Valley’s poor worry about food as authorities prepare to extend lockdownRights activist Mohna Ansari says the state must support the needy in times of crisis.
The Kathmandu district administration has indicated that the Covid-19 prohibitory orders that are in place in the Kathmandu Valley for the past three weeks will be extended for another week.
Kali Prasad Parajuli, the chief district officer of Kathmandu told the Post on the phone on Monday that along with the extension, the morning shopping hours also could be reduced to reduce crowding.
The chief district officers of Kathmandu, Lalitpur and Bhaktapur had imposed the prohibitory orders in the Valley on April 29 amid record spikes in Covid-19 infections and deaths across the country.
The prohibitory orders, which are in place in almost all districts of the country, have restricted all non-essential activities and put most people out of work. People working in the unorganized sector who have little savings are the hardest hit. Over 70 percent of the country’s population earn their livelihoods in the informal sector.
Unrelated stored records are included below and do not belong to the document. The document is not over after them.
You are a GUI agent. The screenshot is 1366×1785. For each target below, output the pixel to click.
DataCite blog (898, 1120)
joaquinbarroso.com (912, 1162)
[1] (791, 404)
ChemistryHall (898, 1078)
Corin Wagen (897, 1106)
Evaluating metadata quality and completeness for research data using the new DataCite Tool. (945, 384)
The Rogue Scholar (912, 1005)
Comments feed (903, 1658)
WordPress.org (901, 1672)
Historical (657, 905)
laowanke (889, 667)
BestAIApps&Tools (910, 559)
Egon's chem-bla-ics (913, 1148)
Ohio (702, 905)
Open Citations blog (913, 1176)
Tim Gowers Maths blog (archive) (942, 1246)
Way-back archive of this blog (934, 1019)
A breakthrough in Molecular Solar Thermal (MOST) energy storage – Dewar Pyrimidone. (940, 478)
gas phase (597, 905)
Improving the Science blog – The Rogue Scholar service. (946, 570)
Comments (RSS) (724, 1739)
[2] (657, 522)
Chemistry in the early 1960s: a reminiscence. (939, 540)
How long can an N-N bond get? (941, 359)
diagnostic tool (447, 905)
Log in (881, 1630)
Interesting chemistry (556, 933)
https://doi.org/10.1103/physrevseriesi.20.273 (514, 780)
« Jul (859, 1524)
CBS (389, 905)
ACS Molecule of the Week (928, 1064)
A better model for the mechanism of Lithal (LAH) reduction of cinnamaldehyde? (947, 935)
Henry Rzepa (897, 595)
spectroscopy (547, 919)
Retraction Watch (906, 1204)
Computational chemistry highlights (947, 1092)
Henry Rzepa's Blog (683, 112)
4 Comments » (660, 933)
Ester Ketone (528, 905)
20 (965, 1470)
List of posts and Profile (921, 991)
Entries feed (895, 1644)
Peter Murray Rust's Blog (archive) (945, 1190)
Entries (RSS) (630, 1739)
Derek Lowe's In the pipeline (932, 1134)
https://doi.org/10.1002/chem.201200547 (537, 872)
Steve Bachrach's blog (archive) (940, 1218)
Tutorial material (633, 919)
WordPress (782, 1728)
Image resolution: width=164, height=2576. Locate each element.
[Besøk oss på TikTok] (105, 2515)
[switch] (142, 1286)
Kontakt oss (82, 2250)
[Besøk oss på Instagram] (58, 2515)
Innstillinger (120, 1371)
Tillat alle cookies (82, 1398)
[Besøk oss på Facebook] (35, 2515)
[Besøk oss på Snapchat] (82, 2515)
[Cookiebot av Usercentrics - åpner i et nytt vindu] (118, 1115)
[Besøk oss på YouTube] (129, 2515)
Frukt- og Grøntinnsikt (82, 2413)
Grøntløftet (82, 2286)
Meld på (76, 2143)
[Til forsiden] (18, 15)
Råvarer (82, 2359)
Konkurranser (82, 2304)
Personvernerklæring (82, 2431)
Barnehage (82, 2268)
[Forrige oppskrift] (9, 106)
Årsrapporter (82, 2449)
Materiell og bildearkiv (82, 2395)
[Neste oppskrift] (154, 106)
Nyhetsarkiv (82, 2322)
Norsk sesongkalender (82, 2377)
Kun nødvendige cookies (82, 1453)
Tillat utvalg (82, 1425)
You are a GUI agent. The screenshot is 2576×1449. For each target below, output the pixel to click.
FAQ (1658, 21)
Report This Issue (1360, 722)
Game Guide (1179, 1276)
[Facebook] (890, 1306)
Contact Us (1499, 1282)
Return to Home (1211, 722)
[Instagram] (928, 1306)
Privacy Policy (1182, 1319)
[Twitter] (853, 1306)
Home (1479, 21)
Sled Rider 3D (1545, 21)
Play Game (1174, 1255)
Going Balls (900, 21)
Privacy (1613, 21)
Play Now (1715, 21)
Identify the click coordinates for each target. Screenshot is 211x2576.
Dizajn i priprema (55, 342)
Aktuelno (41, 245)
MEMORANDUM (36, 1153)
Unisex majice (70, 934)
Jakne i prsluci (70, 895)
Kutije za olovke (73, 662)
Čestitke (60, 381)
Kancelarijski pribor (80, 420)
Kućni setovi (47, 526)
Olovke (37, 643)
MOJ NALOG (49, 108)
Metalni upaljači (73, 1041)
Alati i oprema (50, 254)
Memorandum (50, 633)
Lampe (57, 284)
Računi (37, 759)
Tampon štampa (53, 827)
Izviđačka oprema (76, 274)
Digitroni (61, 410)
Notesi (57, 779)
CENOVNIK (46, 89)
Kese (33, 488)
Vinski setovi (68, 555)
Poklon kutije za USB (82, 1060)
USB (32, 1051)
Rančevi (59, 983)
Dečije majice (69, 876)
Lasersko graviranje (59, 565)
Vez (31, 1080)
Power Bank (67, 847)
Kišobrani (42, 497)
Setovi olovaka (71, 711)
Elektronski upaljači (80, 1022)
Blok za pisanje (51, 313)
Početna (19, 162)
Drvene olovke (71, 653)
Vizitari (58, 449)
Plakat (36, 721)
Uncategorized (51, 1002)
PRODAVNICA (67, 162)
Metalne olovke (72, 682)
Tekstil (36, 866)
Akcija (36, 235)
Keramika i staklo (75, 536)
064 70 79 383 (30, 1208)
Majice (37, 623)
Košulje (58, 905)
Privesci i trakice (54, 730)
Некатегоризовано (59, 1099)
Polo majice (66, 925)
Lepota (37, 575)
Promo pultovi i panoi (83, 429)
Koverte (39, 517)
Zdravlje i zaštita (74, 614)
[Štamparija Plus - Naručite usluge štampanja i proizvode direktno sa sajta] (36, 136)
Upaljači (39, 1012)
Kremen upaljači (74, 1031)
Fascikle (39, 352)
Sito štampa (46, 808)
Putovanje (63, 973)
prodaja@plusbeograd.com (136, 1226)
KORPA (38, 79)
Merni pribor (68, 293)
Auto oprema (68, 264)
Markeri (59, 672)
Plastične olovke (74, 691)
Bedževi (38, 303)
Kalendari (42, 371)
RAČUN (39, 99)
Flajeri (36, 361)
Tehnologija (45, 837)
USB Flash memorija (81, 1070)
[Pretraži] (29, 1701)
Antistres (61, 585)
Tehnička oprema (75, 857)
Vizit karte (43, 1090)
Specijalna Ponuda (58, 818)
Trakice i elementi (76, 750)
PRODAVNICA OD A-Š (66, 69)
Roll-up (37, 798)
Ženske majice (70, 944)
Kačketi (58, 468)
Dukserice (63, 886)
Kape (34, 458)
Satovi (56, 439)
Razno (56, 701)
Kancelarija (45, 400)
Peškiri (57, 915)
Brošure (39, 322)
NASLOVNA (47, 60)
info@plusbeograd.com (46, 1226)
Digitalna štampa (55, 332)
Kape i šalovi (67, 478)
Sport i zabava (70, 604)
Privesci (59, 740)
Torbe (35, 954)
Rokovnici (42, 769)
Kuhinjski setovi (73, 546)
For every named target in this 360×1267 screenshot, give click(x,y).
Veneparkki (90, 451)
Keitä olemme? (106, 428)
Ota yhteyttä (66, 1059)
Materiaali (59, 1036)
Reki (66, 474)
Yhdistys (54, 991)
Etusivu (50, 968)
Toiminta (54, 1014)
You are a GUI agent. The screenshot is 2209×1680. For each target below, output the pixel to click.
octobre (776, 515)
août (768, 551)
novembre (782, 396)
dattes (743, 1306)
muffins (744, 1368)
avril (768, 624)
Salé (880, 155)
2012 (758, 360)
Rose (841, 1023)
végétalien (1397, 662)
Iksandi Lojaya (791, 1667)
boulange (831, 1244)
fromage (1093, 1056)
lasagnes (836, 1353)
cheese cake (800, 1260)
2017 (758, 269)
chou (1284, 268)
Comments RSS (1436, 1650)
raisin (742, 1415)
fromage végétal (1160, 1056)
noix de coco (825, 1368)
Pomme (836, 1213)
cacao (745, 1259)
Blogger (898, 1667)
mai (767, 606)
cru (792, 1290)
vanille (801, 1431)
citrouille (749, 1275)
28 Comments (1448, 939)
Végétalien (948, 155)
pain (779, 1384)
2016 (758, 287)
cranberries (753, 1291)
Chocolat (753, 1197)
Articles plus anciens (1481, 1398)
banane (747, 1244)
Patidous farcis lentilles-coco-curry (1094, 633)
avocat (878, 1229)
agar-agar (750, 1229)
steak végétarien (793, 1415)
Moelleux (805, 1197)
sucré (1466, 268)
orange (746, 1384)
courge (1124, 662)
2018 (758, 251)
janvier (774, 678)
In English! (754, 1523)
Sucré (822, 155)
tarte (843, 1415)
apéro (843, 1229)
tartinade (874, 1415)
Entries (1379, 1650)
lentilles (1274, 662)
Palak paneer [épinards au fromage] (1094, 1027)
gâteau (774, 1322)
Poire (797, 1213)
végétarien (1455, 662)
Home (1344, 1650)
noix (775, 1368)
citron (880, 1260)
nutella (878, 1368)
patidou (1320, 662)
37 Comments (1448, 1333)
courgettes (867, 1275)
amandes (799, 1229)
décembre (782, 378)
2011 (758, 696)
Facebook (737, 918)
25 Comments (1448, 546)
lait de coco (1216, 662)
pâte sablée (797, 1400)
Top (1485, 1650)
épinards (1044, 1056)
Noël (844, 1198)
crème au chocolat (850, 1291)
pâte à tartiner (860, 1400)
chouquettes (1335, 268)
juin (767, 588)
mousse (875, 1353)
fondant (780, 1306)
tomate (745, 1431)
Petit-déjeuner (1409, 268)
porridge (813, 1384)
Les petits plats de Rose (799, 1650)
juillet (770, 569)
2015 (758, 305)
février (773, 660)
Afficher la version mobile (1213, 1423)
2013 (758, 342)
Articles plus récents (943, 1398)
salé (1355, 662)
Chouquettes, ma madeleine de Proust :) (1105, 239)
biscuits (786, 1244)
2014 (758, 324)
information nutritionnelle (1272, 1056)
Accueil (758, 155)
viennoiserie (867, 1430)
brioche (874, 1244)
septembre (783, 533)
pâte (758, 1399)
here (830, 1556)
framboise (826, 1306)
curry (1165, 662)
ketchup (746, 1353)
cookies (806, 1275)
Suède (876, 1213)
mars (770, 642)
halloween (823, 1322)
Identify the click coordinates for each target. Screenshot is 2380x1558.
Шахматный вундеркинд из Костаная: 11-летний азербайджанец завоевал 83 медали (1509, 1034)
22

“We have run out of food and money because I have been jobless for over a month now,” said Ganesh Nepali, 40, who lives in a squatter settlement at Sinamangal, Kathmandu with his son and wife. He also shared that his wife is suffering from nerve compression and he has no money to treat her.
“When they announced the lockdown last month, I bought 10kg of rice, 2 kg of pulse, 3kg beaten rice and two liters of edible oil. But that all is gone now and I have no money,” said Nepali, who worked as a bricklayer. It’s been a decade since he and his wife left their village in Makaibari of Dolakha district in search of a better life in Kathmandu as the land they owned didn't produce sufficient food for his family.
Like Nepali, Krishnaa Basyal, 33, who lives in a rented room in Kirtipur with her husband and a seven-year-old son has a similar problem.
“Last year, the lockdown lasted for four months but we had some savings so somehow we managed to pull through. But now it’s getting tougher,” said Basyal.
Her husband, who worked as a cabbie, lost his job in July last year. “The owner of the taxi said he would himself drive the taxi, but then I had a tailor shop to feed the family. But that also remains closed due to the lockdown,” bemoaned Basyal, who came to Kathmandu from Sindupalchwok six years ago.
“Last year the Kirtipur Municipality had distributed food but this time they appear indifferent to the sufferings of the people like us,” said Basyal.
When the Post contacted Ramesh Maharjan, the mayor of Kirtipur Municipality, he said his office has no plan to distribute food this time. Instead, he said the city provides work to the needy.
“Anyone in need of work can come to us and we provide Rs 501 for four hours of work,” he said. When the post asked him how many people have benefitted from the scheme, he didn’t have an answer.
Meanwhile, when inquired about the relief package in Lalitpur Metropolitan City, its spokesperson Raju Maharjan said they have not made any decision yet. “Maybe if the lockdown continues then we might bring some relief package for the needy,” said Maharjan.
Similarly, the Kathmandu Metropolitan City, which has the largest number of daily wage workers in the Valley, has no plan to provide relief packets to the needy, according to the City’s spokesperson Ishwar Man Dangol.
“We provide work if anyone living in rented rooms came with their landlords’ recommendations. We have a lot of construction work going on within the city right now,” said Dangol.
When asked how many people have been employed under the programme, he had no answer. “None of the wards has received such an application for work. But we can provide work,” said Dangol.
But the poor living in squatter settlements cannot benefit from Dangol’s programme because they cannot produce a landlord's recommendation.
And people like Ganesh Nepali think the Metropolitan City’s work offer is meaningless for many who are infected or too weak to work.
“We are in the middle of a pandemic and there are many people whose entire families are infected with the coronavirus. How can people work in such a situation?” said Nepali.
According to the Nepal Landless Democratic Union Party, there were around 29,000 squatter families in the Kathmandu Valley in 2017. Interestingly, the Kathmandu Metropolitan City does not have data on its poor and vulnerable residents.
It may be recalled that Kathmandu Mayor Bidya Sundar Shakya in an interview with the Post on May 5 had said nobody will have to die of hunger during the lockdown and the needy can visit their ward office for support.
During last year’s lockdown, the City had distributed food relief worth Rs 10.4 million to the poor from all 32 wards. The city had issued funds between Rs200,000 to Rs400,000 based on the size of the population of the wards.
“This time we are not going to do that because the relief was misused. Many people who owned houses in Kathmandu also collected the relief items while the needy were left out,” said Dangol.
Meanwhile, many kind-hearted individuals and groups have been distributing free meals to the needy in Thapathali, Thamel, Pashupati and many other places, just like last year.
Human rights activist and a former member of the National Human Rights Commission, Mohna Ansari thinks food is a basic right of the people and the authorities should provide support to the needy especially during difficult times like these.
“People, especially from the unorganized sector, are facing many hardships as they have lost their sources of income due to the pandemic and the lockdown. The state must support such people,” said Ansari.